Excerpted passage ->
----

Published on April 15, 2020
As the COVID-19 economic stimulus package rolls out this week, many Americans will begin receiving money in their bank accounts.
However, the Internal Revenue Service (IRS) is urging taxpayers to be mindful and patient so that you don’t fall victim to fraud.
While the process of receiving funds might be confusing for some, scammers are looking to cash in on your confusion and vulnerability during these trying times. Don’t fall for it!
According the the IRS’ website, some Americans will begin receiving direct deposits beginning Wednesday, April 15th. If you’re receiving a paper check in the mail, those have not yet been distributed.
Here are a few reminders we hope will help you avoid any scams:
• The checks are NOT in the mail yet. According to the IRS, those checks will be sent out some time in May. If you happen to receive any “stimulus check” before then, it’s most likely a scam. Also, if you know you’re receiving a direct deposit, and you receive a paper check in the mail, it’s also most likely a scam. If you’re not sure, you can check the status of your funds on the IRS’ website.

----

Task list ->
A. Answer these questions about the article on stimulus payment scams:
(i) On what day does the article say some Americans will begin receiving direct deposits?
(ii) According to the IRS, when will paper checks be sent out?
(iii) What does the article say you can do if you're not sure whether a payment is real?
B. Continue the article on stimulus payment scams from where it stops.

Collected data
----

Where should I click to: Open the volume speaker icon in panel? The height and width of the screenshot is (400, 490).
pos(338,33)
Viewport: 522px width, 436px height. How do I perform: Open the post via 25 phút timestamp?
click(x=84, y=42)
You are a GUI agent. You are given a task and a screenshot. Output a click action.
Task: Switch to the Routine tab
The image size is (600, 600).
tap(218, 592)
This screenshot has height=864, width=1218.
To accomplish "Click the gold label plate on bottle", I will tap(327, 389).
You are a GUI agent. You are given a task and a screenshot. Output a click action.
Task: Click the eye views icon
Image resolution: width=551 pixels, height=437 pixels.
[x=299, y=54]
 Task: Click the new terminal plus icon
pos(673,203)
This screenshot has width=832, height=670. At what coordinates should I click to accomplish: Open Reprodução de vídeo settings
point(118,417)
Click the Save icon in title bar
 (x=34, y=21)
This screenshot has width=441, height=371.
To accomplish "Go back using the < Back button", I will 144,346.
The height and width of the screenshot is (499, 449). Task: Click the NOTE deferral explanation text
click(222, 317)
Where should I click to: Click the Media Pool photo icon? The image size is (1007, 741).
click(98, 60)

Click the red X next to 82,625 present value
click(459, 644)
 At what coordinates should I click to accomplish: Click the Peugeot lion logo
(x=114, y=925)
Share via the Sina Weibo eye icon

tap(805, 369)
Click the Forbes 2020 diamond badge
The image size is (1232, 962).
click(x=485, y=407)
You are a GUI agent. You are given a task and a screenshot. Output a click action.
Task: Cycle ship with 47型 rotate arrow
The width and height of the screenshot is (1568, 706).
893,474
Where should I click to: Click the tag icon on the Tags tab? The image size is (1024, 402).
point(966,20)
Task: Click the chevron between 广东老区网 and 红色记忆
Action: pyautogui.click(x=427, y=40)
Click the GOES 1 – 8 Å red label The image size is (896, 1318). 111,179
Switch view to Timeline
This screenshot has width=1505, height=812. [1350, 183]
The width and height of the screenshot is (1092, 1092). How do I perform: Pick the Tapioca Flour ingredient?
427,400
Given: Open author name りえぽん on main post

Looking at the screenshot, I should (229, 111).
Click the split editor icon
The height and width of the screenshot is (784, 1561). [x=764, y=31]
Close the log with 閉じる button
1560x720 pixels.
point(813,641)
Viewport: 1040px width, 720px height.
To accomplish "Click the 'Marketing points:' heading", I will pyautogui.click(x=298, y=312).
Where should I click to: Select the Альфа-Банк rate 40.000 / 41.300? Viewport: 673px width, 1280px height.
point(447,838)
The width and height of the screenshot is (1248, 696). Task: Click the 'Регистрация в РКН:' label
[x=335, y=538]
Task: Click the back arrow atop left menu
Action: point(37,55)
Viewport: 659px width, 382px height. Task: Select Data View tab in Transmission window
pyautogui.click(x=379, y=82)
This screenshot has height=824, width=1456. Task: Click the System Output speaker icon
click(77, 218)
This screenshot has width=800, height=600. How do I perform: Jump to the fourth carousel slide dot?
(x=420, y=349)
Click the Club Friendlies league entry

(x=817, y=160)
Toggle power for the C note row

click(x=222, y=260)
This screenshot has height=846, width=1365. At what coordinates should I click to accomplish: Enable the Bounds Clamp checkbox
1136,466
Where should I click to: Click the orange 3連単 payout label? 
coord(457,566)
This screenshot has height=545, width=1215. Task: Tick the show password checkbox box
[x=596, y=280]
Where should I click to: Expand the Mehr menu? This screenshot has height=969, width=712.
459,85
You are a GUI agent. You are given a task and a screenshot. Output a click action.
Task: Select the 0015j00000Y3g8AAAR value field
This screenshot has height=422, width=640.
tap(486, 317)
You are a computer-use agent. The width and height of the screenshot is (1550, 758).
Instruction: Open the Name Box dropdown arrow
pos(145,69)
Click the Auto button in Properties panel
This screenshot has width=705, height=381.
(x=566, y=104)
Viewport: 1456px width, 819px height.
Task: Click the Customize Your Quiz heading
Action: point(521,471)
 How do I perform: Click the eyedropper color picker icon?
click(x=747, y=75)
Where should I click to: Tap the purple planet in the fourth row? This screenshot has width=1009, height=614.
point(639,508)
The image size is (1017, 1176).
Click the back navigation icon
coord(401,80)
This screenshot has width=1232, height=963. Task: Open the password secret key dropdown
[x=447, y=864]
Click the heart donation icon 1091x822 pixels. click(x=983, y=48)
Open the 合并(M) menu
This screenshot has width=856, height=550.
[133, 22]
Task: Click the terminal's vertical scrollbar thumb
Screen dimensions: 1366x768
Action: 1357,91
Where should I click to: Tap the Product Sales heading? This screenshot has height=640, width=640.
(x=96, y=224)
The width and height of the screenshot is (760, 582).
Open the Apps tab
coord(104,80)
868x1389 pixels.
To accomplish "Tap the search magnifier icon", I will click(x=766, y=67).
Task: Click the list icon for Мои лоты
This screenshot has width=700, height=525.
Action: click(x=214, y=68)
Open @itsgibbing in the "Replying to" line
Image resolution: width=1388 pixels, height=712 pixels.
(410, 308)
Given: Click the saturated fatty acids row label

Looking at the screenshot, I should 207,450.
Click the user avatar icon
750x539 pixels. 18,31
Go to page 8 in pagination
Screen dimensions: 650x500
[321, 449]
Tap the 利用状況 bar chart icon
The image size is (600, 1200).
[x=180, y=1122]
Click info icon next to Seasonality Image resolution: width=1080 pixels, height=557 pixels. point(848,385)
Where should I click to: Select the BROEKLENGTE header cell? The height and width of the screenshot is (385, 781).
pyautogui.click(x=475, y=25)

----

Written answers ->
A.
(i) Wednesday, April 15th.
(ii) Some time in May.
(iii) Check the status of your funds on the IRS' website.

B.
• The IRS is NOT calling, texting, or emailing Americans. Scammers will often send official-looking emails or texts with a password to “access” or “verify” your payment or direct deposit information. The IRS will NOT contact you to collect your personal information or bank account. It’s a scam.
• The IRS will NOT send you additional money and require you to pay it back in cash, gift cards, or through a money transfer. If you get a call or email from anyone claiming to be with the IRS, HANG UP or DELETE that email! They’ll tell you to keep your $1,200 payment, and return the rest by sending cash, gift cards, or money transfers. IT’S A SCAM. AND YOU’LL THEN OWE YOUR BANK MONEY.
If you have any doubt during the process of receiving your economic stimulus funds, you’re probably right about your gut instincts. We’ll continue saying it – if it seems too good to be true or if you have any doubt, you’re probably right!
Take a few minutes and do your homework to avoid a financial headache down the road. That’s the last thing any of us need right now during these uncertain times.
For trusted information about the process, do your research on the IRS’ website.